As part of their course work, St. Thomas students chose the pieces in the current exhibit, “Museums and Mission: American Crosiers in Asmat and the Spirit of Vatican II.”

The Second Vatican Council began not long after the Crosiers arrived in New Guinea in 1958, Kjellgren said, and the council’s promotion of dialogue with and understanding other religions and cultures played a part in the Crosiers’ efforts to preserve the Asmat culture and spirit in their art.

Bishop Alphonse Sowada, a Crosier missioner to the Asmat who passed away earlier this year at his order’s Onamia, Minn., priory, receives much of the credit for the community’s efforts to preserve Asmat art and to make it a source of income for the people.

“Today the Asmat have gone from making carvings for ceremonial purposes to making them as fine art that’s highly regarded by collectors,” Kjellgren said.

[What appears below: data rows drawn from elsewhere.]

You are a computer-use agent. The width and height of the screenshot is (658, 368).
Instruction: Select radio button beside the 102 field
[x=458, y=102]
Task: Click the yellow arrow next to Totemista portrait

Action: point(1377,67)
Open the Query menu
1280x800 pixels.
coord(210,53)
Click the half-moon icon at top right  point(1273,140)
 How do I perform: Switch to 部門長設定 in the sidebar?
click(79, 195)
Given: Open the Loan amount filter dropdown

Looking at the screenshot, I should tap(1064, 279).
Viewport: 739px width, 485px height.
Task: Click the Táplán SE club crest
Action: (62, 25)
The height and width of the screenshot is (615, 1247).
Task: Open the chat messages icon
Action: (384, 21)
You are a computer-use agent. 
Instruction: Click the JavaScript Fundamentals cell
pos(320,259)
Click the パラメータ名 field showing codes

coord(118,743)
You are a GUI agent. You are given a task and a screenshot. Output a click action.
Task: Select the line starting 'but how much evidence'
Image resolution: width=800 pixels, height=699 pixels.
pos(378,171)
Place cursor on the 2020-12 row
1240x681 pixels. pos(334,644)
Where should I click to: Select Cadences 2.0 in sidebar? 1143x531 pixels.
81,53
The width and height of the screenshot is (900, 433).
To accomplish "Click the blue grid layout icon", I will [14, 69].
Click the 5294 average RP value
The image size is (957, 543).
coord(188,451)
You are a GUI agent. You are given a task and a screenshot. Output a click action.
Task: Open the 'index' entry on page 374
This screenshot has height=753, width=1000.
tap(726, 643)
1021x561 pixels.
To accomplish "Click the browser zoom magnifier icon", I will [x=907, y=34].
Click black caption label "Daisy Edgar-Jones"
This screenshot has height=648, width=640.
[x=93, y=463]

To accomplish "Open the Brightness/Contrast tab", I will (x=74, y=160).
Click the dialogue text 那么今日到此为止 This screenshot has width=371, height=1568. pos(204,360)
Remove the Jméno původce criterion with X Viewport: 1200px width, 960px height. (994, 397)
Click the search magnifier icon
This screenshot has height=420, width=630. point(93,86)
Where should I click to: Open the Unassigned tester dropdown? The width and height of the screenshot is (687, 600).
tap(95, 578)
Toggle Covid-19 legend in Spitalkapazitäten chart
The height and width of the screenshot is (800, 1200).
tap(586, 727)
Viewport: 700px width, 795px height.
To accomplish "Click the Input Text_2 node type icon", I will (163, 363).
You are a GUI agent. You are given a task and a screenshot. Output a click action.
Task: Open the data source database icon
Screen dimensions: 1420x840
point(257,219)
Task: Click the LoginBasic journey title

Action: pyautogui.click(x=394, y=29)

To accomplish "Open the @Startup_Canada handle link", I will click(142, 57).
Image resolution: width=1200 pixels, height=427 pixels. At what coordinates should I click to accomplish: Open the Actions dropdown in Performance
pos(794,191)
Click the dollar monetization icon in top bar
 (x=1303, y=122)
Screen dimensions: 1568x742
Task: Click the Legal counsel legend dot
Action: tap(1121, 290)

Available for tours, talks

There are stories behind the making of, purpose for and preservation of all the works in the American Museum of Asmat Art collection at St. Thomas, and Kjellgren is an animated storyteller who leads tours and does talks about the collection for groups.

He brings a deep knowledge of the art of the Pacific Islands to the museum director’s post, having worked for 15 years at the Metropolitan Museum of Art in New York, most recently as associate curator for Oceanic art.

His book, “Oceania: Art of the Pacific Islands in the Metropolitan Museum of Art,” frequently is used as a textbook in courses, and he’ll be teaching several art courses in the spring semester, including one on the art of the Pacific.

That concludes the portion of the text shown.